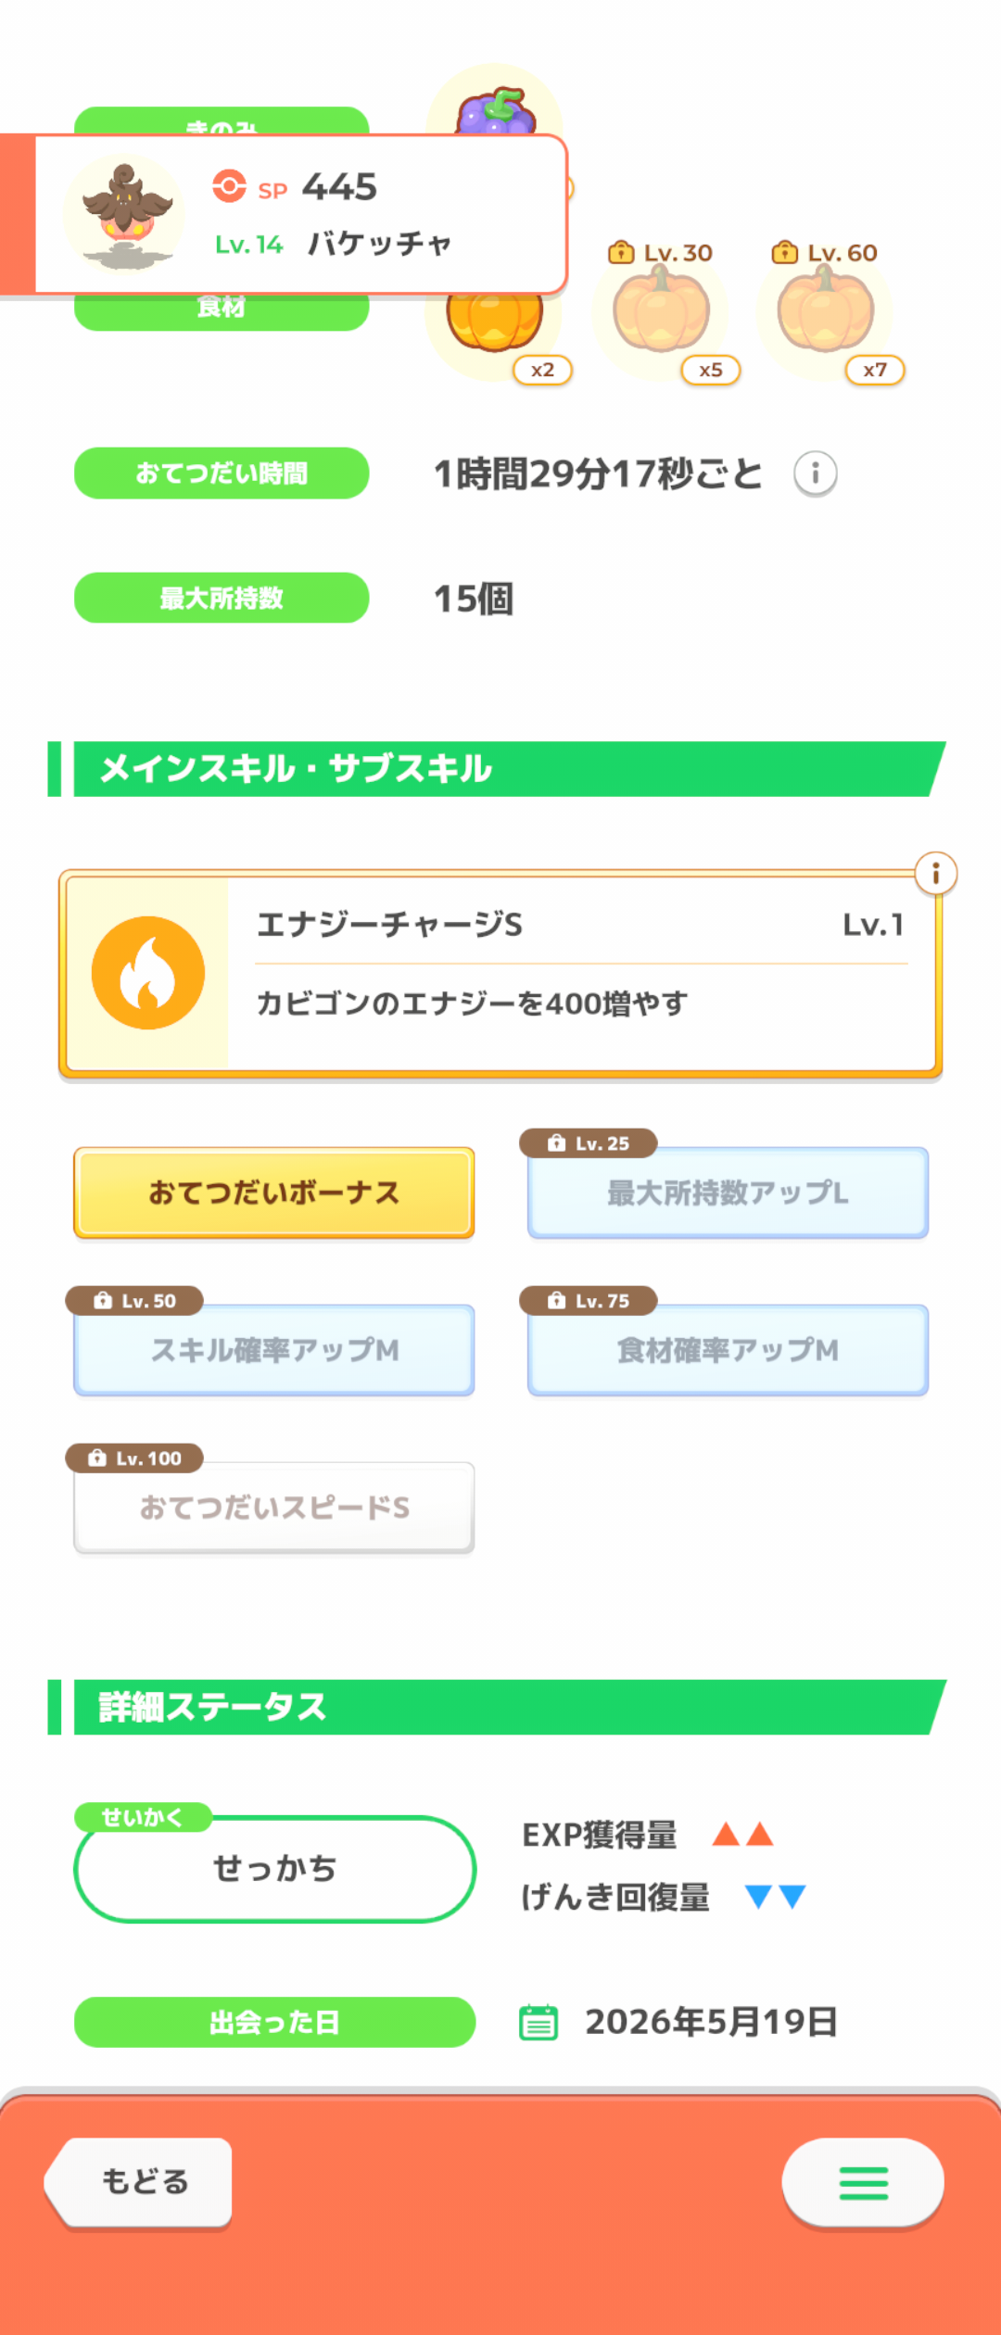Tap the 最大所持数 green label
This screenshot has width=1001, height=2335.
point(222,598)
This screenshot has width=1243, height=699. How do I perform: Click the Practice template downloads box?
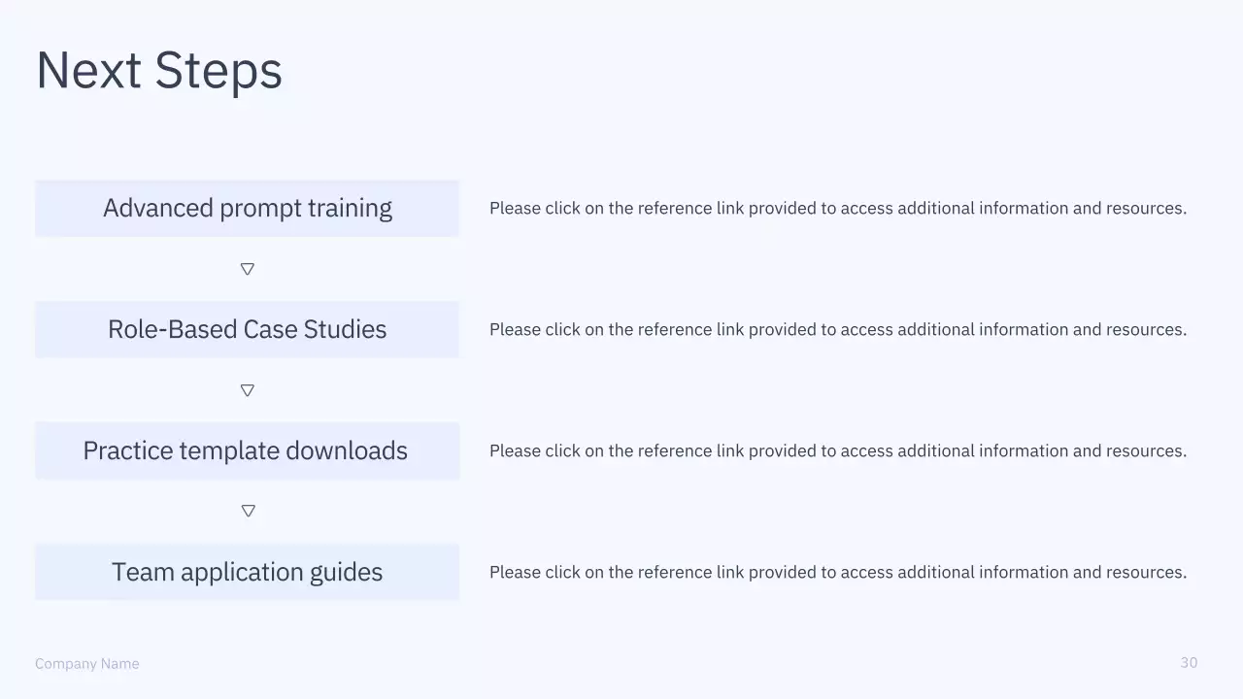247,450
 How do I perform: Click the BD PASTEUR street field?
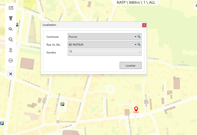(x=100, y=44)
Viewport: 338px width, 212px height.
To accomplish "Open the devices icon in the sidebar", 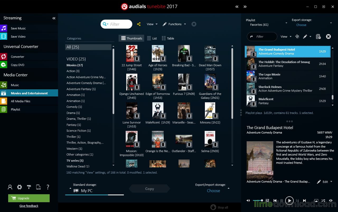I will [39, 187].
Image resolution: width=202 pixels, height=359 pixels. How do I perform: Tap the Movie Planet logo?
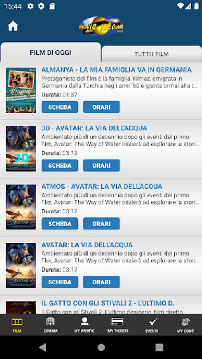101,26
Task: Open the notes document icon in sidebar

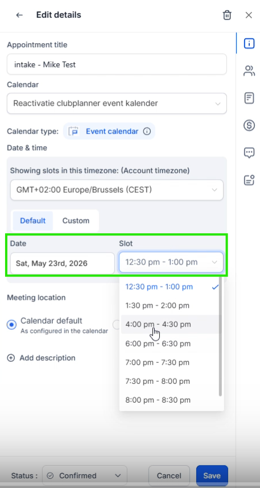Action: pos(249,98)
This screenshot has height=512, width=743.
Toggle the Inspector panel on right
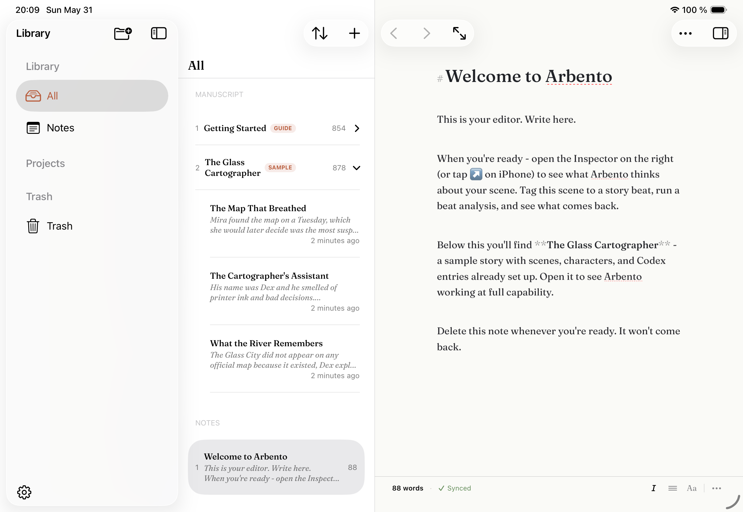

→ WHAT YOU NEED TO DO: From the line with "This screenshot has height=512, width=743." to the final line of the entries above, reproduce each line exactly and nothing else; the pictures stay out.

→ ANSWER TO THE PROBLEM:
This screenshot has height=512, width=743.
Toggle the Inspector panel on right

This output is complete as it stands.